**** Text to read

Sum of product of all possible subsets of array

Question

I have written a code to find Sum of product of all possible subsets of array. I'm getting the expected output but I'm not able to make it fast enough to clear time related test cases.

Can anyone help me in optimizing my code for speed?

First input (testCases) is the number of testcases. Depending on number of testcase, we will have size of array (size) and array elements (set).

For example, a valid input would be:

1
3
2 3 5

where:

1 is the number of testcases. 3 is the size of the test set and 2 3 5 are the elements of the input set.

The expected output is:

71

The calculation for the above output is:

    {2}, {3}, {5}, {2, 3}, {3, 5}, {2, 5}, {2, 3, 5}

=>   2    3    5      6      15      10        30

=>   2 + 3 + 5 + 6 + 15 + 10 + 30

=>   71

---

import java.util.Scanner;

public class Test {
    static int printSubsets(int set[]) {
        int n = set.length;
        int b = 0;

        for (int i = 0; i < (1 << n); i++) {
            int a = 1;
            for (int j = 0; j < n; j++){

                if ((i & (1 << j)) > 0) {

                    a *= set[j];
                }}

            b += a;
        }
        return b;
    }

    public static void main(String[] args) {

        Scanner scanner = new Scanner(System.in);
        int testCases = scanner.nextInt();

        for (int i = 0; i < testCases; i++) {
            int size = scanner.nextInt();
            int set[] = new int[size];
            for (int j = 0; j < set.length; j++) {
                set[j] = scanner.nextInt();
            }

            int c = printSubsets(set);
            System.out.println((c - 1));

        }
        scanner.close();
    }
}

Answer 1

You need to use a little math. Lets say you have 3 values, like your example, but lets call them A, B, and C.

********

> Jobs
(1) Decide whether each statement agrees with the subset-product thread, answering yes or no and quoting the words from the thread that settle it: (a) the poster's code gives the expected output but is too slow for the timed test cases; (b) in the example input, 3 is the number of test cases; (c) the answer names the three values X, Y, and Z.
(2) Quote the subset-product thread word for word, beginning at the words that have "I have written" and stopping after "array elements (set).".
The rows after this point are separate material, unconnected to the subset-product thread.

**** Supplied data

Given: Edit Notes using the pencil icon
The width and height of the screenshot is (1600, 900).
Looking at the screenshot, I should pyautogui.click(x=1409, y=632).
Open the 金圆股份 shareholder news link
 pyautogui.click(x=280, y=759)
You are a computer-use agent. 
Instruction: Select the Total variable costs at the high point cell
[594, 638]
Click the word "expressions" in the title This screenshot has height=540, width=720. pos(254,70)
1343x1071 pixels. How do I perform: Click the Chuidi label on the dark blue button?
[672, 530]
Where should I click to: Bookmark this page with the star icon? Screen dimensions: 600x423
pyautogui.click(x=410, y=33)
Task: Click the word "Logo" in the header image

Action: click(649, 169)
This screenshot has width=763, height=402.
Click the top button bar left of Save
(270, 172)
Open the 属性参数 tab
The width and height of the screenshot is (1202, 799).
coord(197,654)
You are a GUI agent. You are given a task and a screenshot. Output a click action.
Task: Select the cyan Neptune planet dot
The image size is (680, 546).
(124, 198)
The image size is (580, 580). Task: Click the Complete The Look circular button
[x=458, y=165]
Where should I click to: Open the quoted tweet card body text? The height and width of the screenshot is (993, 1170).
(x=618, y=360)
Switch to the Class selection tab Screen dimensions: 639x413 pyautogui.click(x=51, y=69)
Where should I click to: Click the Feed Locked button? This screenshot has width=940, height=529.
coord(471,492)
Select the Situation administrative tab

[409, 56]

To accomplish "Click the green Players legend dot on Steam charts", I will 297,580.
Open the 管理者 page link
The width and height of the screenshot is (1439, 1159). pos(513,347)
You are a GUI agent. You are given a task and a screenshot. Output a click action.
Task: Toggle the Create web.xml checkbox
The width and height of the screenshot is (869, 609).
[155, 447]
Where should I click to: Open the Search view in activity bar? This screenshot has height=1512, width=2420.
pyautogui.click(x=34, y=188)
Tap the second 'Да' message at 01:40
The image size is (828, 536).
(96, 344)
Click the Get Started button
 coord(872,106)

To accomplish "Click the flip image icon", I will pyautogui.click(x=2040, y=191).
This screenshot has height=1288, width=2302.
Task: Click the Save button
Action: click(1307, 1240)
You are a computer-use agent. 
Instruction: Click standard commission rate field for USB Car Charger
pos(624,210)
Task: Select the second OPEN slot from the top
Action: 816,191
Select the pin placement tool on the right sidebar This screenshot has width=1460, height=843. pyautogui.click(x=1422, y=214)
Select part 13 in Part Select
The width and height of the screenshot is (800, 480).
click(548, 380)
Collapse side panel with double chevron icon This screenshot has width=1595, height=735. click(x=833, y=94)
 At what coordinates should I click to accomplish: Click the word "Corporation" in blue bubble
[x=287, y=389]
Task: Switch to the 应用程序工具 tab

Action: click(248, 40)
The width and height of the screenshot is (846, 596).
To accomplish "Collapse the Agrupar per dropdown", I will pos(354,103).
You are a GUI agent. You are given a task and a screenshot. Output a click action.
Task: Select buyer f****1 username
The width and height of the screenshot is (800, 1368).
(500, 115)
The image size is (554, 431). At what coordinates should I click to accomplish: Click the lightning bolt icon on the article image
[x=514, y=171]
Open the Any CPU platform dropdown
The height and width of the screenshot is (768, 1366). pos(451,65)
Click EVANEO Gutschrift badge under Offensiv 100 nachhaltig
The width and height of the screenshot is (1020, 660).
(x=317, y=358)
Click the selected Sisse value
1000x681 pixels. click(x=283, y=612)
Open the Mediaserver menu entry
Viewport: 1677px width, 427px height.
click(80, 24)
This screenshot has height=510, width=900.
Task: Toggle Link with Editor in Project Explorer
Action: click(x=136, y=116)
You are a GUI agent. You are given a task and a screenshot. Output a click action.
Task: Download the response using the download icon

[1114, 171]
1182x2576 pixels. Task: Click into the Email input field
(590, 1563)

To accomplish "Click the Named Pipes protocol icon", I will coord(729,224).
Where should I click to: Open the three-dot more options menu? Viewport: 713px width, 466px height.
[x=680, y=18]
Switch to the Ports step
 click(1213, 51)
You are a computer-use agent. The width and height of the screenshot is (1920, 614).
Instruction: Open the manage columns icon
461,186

********

> Set of answers
(1)
(a) Yes: "I'm getting the expected output but I'm not able to make it fast enough to clear time related test cases."
(b) No: "1 is the number of testcases. 3 is the size of the test set"
(c) No: "lets call them A, B, and C."

(2)
I have written a code to find Sum of product of all possible subsets of array. I'm getting the expected output but I'm not able to make it fast enough to clear time related test cases.

Can anyone help me in optimizing my code for speed?

First input (testCases) is the number of testcases. Depending on number of testcase, we will have size of array (size) and array elements (set).